## Задание
Продублируйте без изменений строки листинга ниже, начиная со строки с «Task: Show hidden system tray icons» и заканчивая строкой с «Action: pyautogui.click(x=806, y=704)» включительно.

------

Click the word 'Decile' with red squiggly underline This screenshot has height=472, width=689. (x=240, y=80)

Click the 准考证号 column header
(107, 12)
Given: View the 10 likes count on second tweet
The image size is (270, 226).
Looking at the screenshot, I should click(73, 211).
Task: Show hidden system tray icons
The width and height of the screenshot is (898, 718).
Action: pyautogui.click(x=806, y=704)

------

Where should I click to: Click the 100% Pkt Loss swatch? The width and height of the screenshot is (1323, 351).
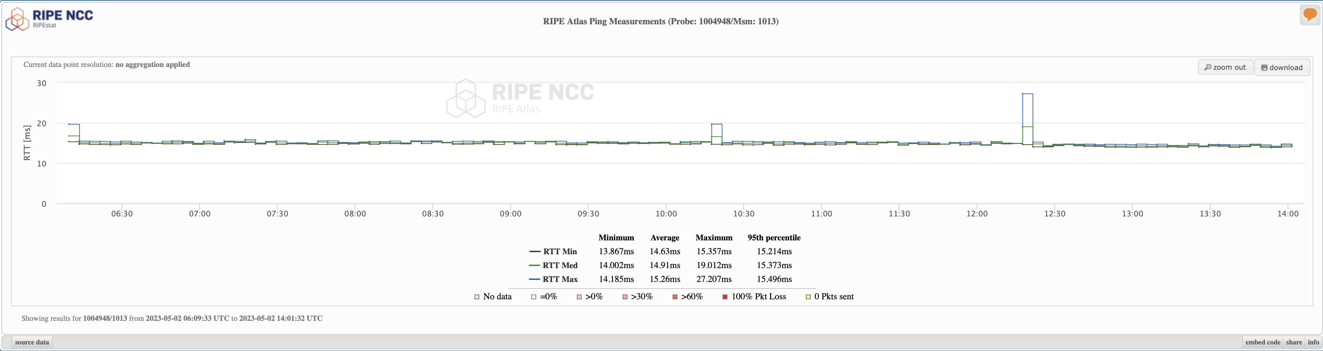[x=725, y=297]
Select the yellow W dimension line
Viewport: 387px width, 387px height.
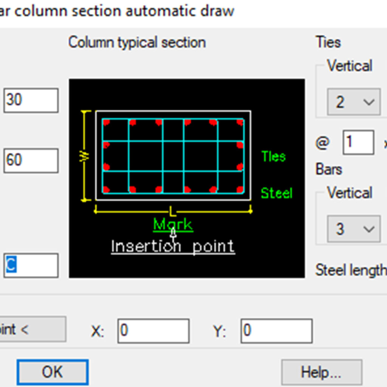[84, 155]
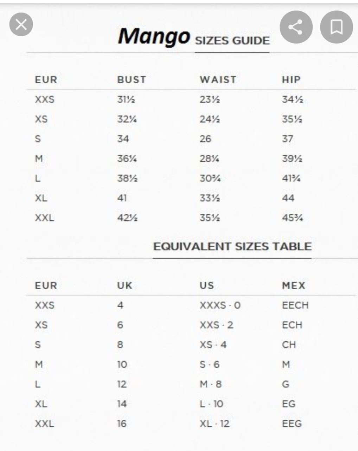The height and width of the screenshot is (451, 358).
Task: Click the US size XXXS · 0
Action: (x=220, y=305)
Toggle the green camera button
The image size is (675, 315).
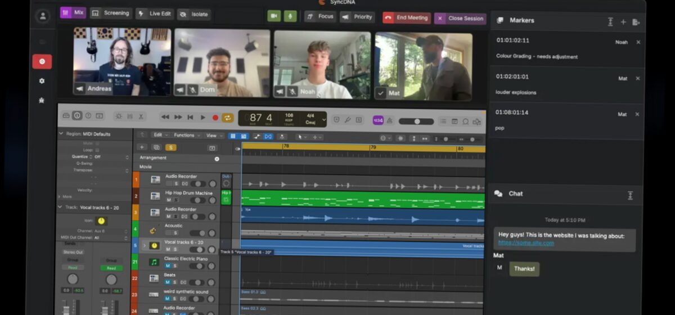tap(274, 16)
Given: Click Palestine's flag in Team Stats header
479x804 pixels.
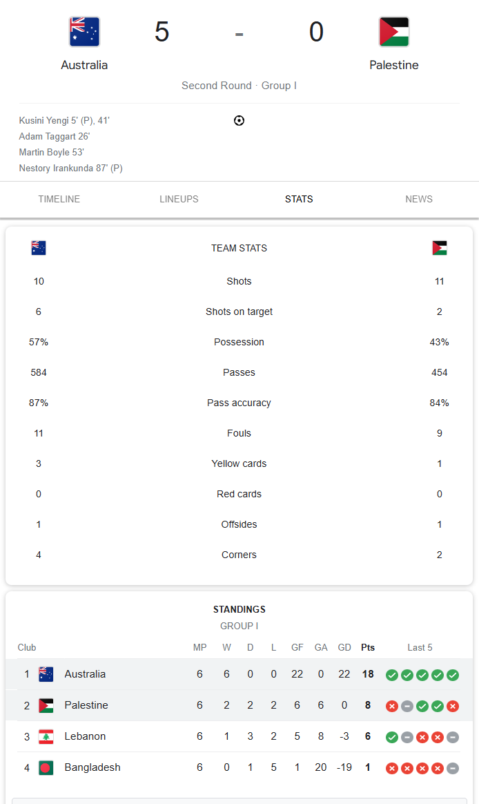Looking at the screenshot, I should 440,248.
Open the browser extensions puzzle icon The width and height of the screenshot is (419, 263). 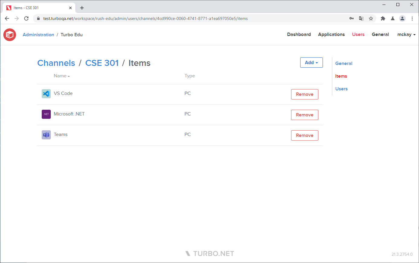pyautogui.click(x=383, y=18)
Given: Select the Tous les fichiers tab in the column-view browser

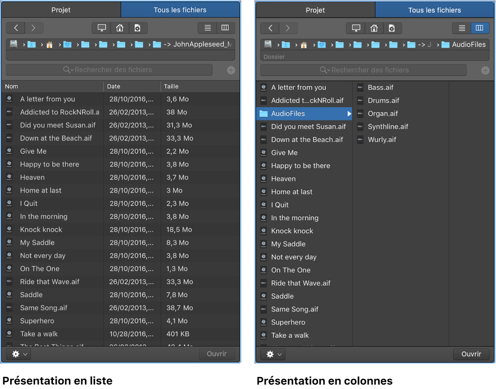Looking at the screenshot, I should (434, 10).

------

## Решение задания
Task: Show hidden system tray icons
The width and height of the screenshot is (898, 718).
Action: pyautogui.click(x=806, y=704)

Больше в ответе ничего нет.